Sejalan dengan Eko, Nissa Wargadipura bercerita mengenai keterlibatannya mengawal kebijakan-kebijakan pro-lingkungan yang diambil Gus Dur semasa kepemimpinannya. Menurutnya, TAP MPR nomor 9 2001 tentang pembaruan agraria dan pengelolaan sumber daya alam yang disahkan pada masa Gus Dur membawa angin segar bagi para petani.
“Satu statement Gus Dur yang kemudian menjadikan petani-petani di wilayah Kabupaten Garut, Kabupaten Tasik, Kabupaten Ciamis, Kabupaten Bandung, hingga Subang. Pada waktu itu saya adalah salah satu organizer petani-petani di wilayah Kabupaten Garut, Kabupaten Tasik, Kabupaten Ciamis, Kabupaten Bandung, hingga Subang, yang kemudian mendirikan Petani Pasundan,” kenangnya.
Ia bercerita proses pendirian Pesantren At-Thaariq yang fokus terhadap pertanian berkelanjutan yang menggambarkan betapa dekatnya nilai religius dan ekologis. Nisa juga menyebutkan dampak positif agroteknologi benih lokal jika dibandingkan dengan revolusi hijau yang terkesan eksklusif dan gampang dimonopoli.
“Gerakan benih lokal ini yang sebenarnya berawal dari keadilan ekologis yang adaptif dan ekonomis. Dia efektif, mudah, dan sangat produktif. Dan tidak membutuhkan pupuk-pupuk input dari eksternal,” ungkapnya.
Ia menuturkan pengadaan pendidikan holistis santri yang memenuhi dan menjawab persoalan dunia termasuk neo-modernitas dan keberlanjutan ekologis. Santri At-Thaariq diajari merawat bumi sekaligus mengembangkan dan meningkatkan ketahanan pangan.

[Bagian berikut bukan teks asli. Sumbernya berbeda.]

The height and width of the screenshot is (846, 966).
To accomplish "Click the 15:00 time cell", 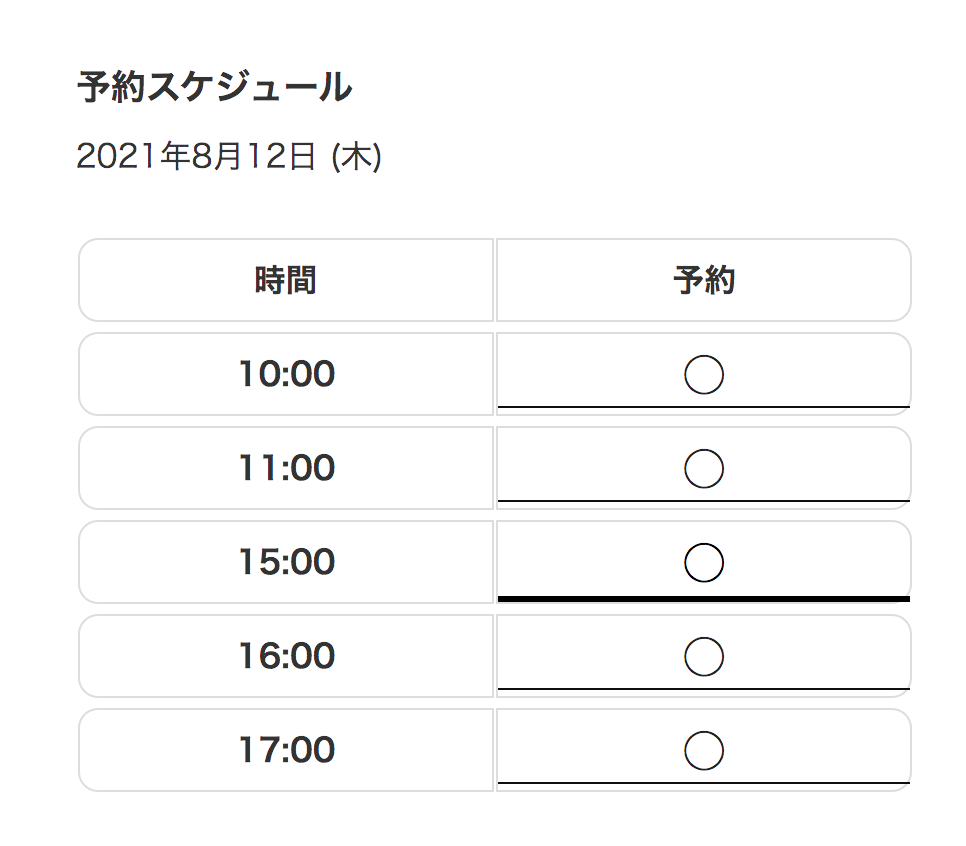I will point(286,563).
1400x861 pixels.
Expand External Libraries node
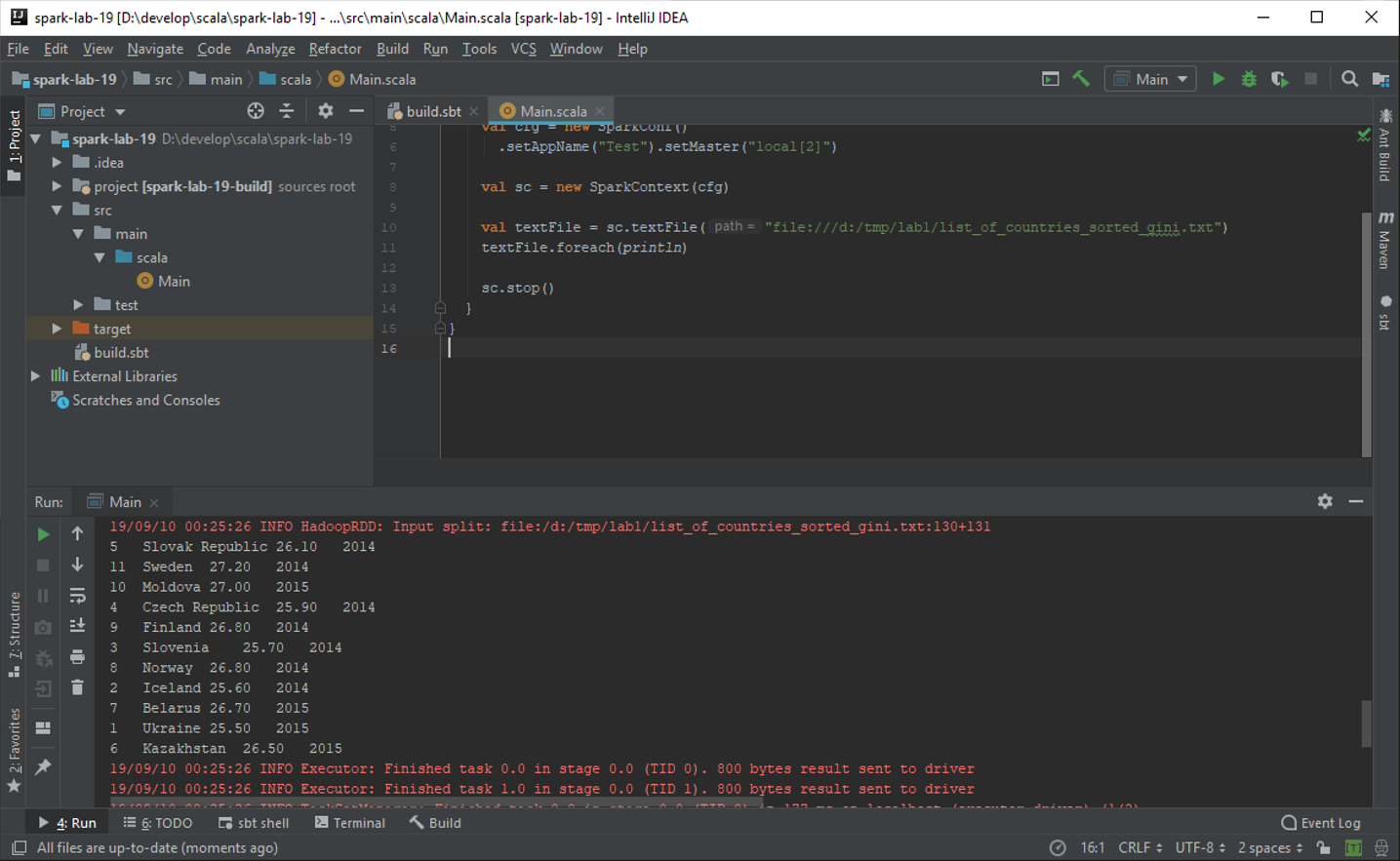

“Bahwa tantangan zaman itu sekarang adalah disrupsi, kemudian emosi, dan yang terakhir itu akhirnya pada kefatalan terhadap kehancuran ekologi. Kami menyusun target kurikulum, jadi ada integralisasi epistemologi pesantren ekologi,” pungkasnya.
Selepas pemaparan materi, Inayah Wahid membuka ruang diskusi dengan peserta yang bertanya secara aktif. Kemudian forum ditutup dengan pesan agar tidak lupa menghadiri Temu Nasional (TUNAS) yang sebentar lagi akan digelar pada tanggal 29-31 Agustus 2025.